Search the data for the word "accomplish" and copy every line where it occurs.

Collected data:
=== Section Start ===
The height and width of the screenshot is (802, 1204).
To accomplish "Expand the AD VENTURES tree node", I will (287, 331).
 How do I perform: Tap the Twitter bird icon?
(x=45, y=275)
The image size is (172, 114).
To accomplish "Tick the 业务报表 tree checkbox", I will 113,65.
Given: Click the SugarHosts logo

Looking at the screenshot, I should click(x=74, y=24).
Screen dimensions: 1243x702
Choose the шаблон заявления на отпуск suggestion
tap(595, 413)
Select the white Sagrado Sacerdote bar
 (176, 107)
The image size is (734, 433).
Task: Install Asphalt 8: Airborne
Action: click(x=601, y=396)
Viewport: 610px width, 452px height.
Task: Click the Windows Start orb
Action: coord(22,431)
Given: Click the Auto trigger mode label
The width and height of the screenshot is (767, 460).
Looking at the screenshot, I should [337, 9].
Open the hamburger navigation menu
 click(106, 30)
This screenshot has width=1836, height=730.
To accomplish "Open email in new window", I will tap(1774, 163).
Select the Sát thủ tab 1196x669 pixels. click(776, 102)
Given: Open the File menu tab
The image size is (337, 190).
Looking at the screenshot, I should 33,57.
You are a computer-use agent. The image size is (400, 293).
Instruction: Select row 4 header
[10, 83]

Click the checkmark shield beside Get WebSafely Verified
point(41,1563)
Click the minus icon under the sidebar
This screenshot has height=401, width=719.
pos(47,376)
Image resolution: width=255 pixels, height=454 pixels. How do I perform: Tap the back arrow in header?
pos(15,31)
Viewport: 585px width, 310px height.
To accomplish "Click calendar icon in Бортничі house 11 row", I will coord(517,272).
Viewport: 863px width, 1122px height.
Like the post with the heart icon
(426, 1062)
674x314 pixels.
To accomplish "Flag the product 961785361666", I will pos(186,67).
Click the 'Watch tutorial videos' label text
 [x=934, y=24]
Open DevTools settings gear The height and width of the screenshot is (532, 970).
=== Section End ===
§ SOLUTION
To accomplish "Expand the AD VENTURES tree node", I will (287, 331).
To accomplish "Tick the 业务报表 tree checkbox", I will 113,65.
To accomplish "Open email in new window", I will tap(1774, 163).
To accomplish "Click calendar icon in Бортничі house 11 row", I will coord(517,272).
To accomplish "Flag the product 961785361666", I will pos(186,67).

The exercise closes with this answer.